2. Style
A good technical communicator___
- understands the genre s/he is contributing to and complies with its conventions;
- knows the expectations, vocabulary, and relevant concerns of the discourse community receiving his/her work;
- values economy and accuracy;
- leaves well alone;
- applies consistency (and variation) accordingly;
- never compromises correctness in style or language;
- never allows ambiguity;
- selects tone and register sensitively;
- favours the neutral, active, unnoticed voice; and
- is competent in the art of instruction writing.
‘Style’ is an abstract term for the gestalt that is the sum of writing technique and the conventions of presentation – the latter being more dependent than the former on the particular discipline or subject area the writing is about (1. and 2.).

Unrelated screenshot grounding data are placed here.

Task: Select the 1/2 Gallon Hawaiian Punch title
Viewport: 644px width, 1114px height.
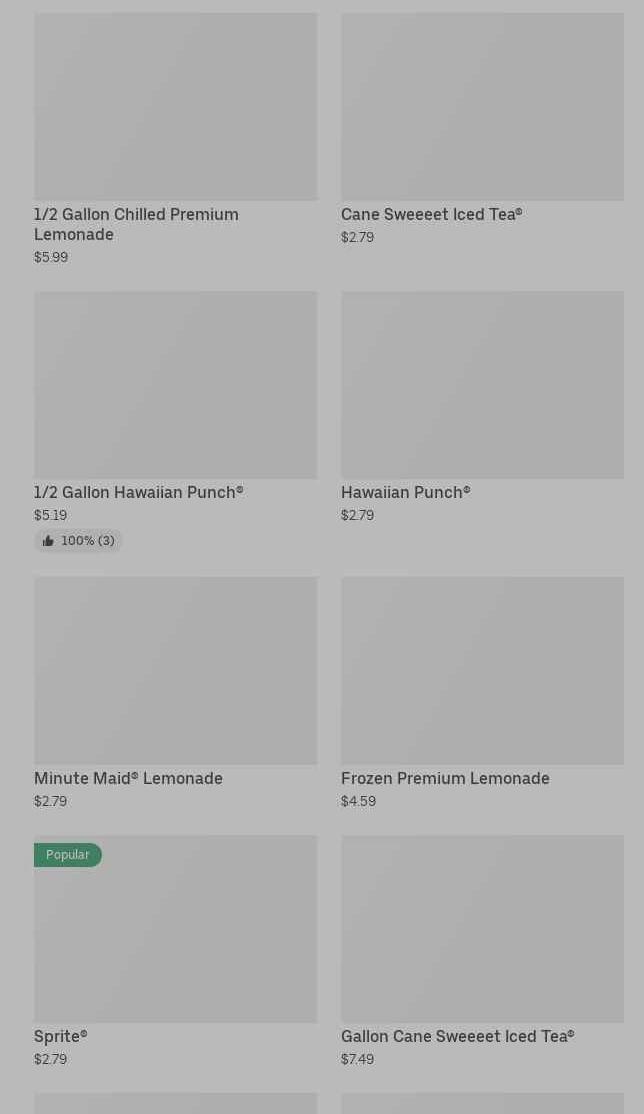Action: pos(139,492)
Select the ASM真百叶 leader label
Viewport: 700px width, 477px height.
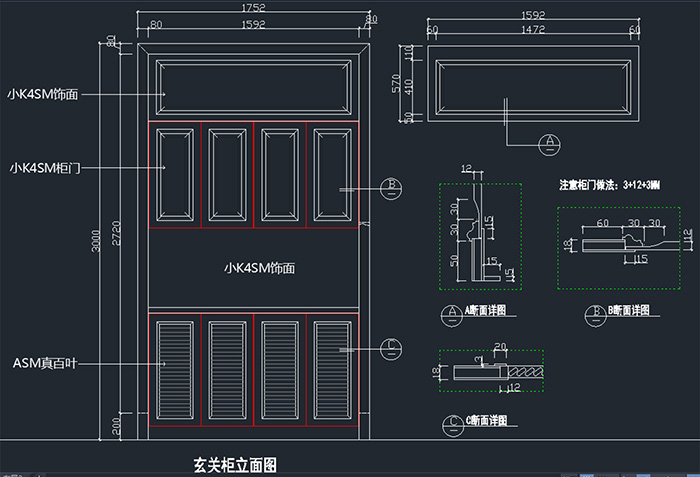40,362
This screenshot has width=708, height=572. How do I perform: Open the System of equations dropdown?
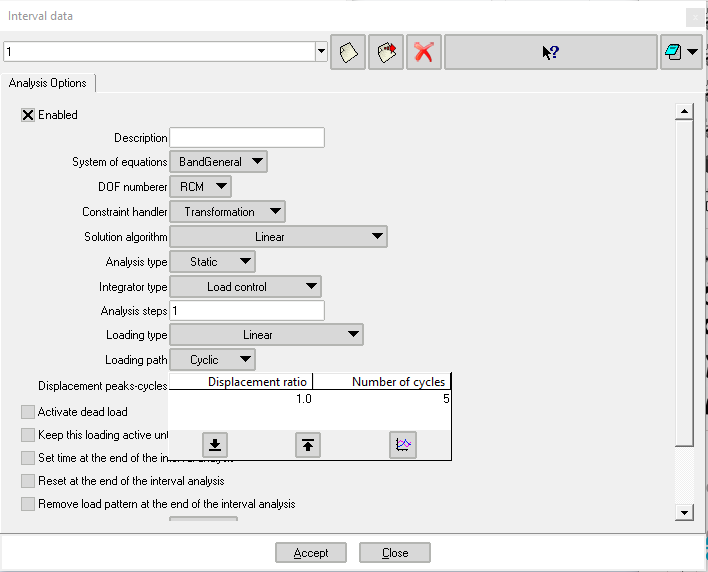pyautogui.click(x=218, y=162)
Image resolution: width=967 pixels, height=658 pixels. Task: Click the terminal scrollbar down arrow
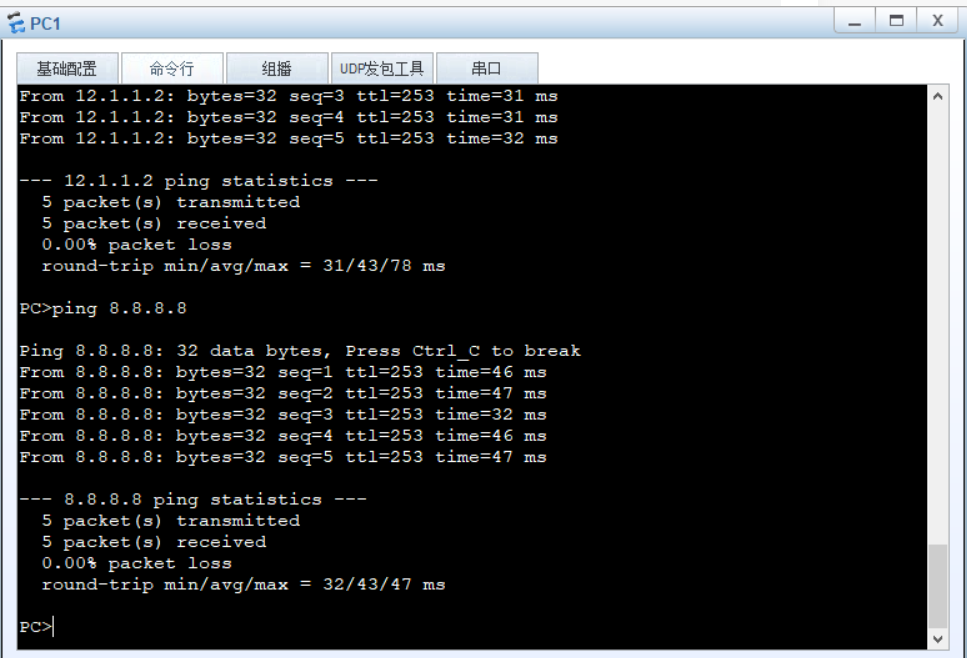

Good technical communication never breaks the fundamental rules, all of which apply irrespective of genre (6.); nor does it bind itself to rules at the cost of good copy. Style guides can easily be overused by weaker writers, and become a distraction from sensible insistence on strong, simple, univocal (7.) writing.[1]
Technical communication delivers content, not style. This is most plainly exemplified in instruction writing, where misinterpretation cannot be permitted and steps must be singly and unambiguously described (10.). Provided his/her writing has syntactic and phrasal consistency (5.), the technical communicator need be concerned only with how to craft his/her writing to make it as unobtrusive and transparent as possible (9.). Such a (non-) style can be largely achieved through economy (3. and 4.). Many reference works contain lists of redundant or trite expressions,[2] and good technical communicators require familiarity with such information.
In order to voice a document appropriately, technical communicators can benefit from ‘role playing’ methods that evoke audience empathy by way of the writer interacting with his/her document in the role of the intended audience.[3] Park (1982) noted that technical communicators tend toward ‘intuition-driven audience analysis’; that is, document designers intuit an elaborate construct (consisting of estimations, inferred responses, and attitudes) of their readers. Such methodology is inferior to other (albeit more costly and time consuming) approaches to audience analysis, which are proximal to ‘feed forward’ – whereby as much information as possible about the audience is gathered previous to commencement of the communication (Rogers, 1973).
[1] Style guides can generate more problems than they solve. Many state and restate the obvious ad nauseam, and break their own rules while doing so (Chicago). Moreover, they cannot, despite what many corporate institutions believe, replace a good, preferably experienced writer.
[2] For example: Skillin et al 1974, Words Into Type p. 407ff; and Rowland, D. H. 1962: Handbook of Better Technical Writing chapter 14.
[3] Such methodology is however, due to its inherently suppositional nature, at best hypothetical and at worst generally flawed.